Friday, August 24, 2012
The Washington Post reports that a Norwegian court sentenced Anders Behring Breivik to prison on Friday, denying prosecutors the insanity ruling they hoped would show that his massacre of 77 people was the work of a madman, not part of an anti-Muslim crusade. In a reversal of my expectations the prosecution continued to argue that he was insane while the defense argued that he was an anti-Muslim terrorist. Importantly Breivik wanted to be considered a terrorist. As I said in my earlier post this seems significant in showing that insanity is two edged in that it can be used both as an exculpating defense and a delegitimizing accusation.

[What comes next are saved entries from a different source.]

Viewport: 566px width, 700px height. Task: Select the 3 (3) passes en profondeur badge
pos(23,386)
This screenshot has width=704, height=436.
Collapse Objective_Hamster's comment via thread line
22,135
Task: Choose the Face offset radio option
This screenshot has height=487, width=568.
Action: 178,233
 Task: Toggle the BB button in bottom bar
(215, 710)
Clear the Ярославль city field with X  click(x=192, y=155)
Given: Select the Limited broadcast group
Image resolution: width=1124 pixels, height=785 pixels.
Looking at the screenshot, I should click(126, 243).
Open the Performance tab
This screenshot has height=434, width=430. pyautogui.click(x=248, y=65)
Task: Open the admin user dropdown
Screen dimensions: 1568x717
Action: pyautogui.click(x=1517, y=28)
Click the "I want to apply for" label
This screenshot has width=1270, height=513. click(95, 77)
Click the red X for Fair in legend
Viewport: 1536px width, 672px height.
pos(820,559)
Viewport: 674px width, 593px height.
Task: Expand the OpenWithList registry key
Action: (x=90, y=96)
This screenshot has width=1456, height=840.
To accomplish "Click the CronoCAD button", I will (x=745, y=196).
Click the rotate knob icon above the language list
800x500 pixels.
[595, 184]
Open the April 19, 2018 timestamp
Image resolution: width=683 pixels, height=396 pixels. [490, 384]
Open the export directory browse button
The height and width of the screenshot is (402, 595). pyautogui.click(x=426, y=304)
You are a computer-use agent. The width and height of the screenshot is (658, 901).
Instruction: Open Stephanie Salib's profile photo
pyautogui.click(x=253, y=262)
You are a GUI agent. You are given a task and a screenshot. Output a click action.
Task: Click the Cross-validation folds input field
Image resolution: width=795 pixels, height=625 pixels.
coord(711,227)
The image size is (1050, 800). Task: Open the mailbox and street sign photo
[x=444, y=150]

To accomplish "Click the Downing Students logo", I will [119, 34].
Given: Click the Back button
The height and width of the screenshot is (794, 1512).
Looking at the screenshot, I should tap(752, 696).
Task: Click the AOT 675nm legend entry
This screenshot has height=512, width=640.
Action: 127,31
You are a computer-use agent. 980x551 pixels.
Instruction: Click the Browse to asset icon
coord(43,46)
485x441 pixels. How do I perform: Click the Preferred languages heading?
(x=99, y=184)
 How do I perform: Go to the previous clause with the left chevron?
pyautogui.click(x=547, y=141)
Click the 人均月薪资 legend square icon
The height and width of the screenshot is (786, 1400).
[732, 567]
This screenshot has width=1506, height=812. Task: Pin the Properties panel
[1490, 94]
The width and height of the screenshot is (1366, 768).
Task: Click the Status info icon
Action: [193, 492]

I recently learned David Mark Chapman, who was convicted for murdering John Lennon in 1980 also refused an opportunity to plead insanity and insisted on pleading guilty.
Saturday, June 23, 2012
The New York Times has reported that in a remarkable turn of events prosecutors in Norway asked that Anders Behring Breivik be committed to a hospital rather than sent to prison. What seemed particularly significant was their reasoning: “In our opinion, they said, it is worse that a psychotic person is sentenced to preventative detention than a nonpsychotic person is sentenced to compulsory mental health care.” The following day the Times reported that Breivik's defense lawyers were arguing that he was of sound mind when he committed the crimes. Understanding why these arguments are the reverse from what I would ordinarily expect is certainly a puzzle. Later I learned that Members of the defense team evoked Mr. Breivik’s human rights in their conclusion that he should be held accountable for his crimes. Mr. Breivik has said that the killings were committed in self-defense to combat what he has called the “Islamic colonization” of Europe. He has argued that an insanity judgment would detract from his cause. "The defendant has a radical political project, said Geir Lippestad, onf of his lawyers. "To make his acts something pathological and sick deprives him of his right to take responsibility for his own actions."I am curious about other cases where the defense and prosecution have made similar arguments.
Tuesday, June 05, 2012
The Archives of General Psychiatry has published another of James Harris' wonderful discussions of art and psychiatry. This month Harris discusses the American painter Benjamin West's (1738-1820) painting of Erasistratus Discovering the Cause of Antichochus' Disease. He uses the painting as an opportunity to provide brief, incisive discussion of Lovesickness. I have had a longstanding interest in lovesickness. As Stanley Jackson pointed out many years ago Lovesickness provided one of the earliest circumstances where doctors diagnosed and treated pathogenic secrets as the cause of illness. Thanks to Harris for expanding my appreciation of this interesting disorder.
Thursday, May 31, 2012
Gerald Grob, one of the great historians of psychiatry, has submitted his statement to the blog h-madness' series on "How I Became a Historian of Psychiatry." Having read much of Grob's work many years ago and been much impressed by his intelligence and good judgment, I was quite moved by this piece. I pass it along for those who don't regularly read h-madness.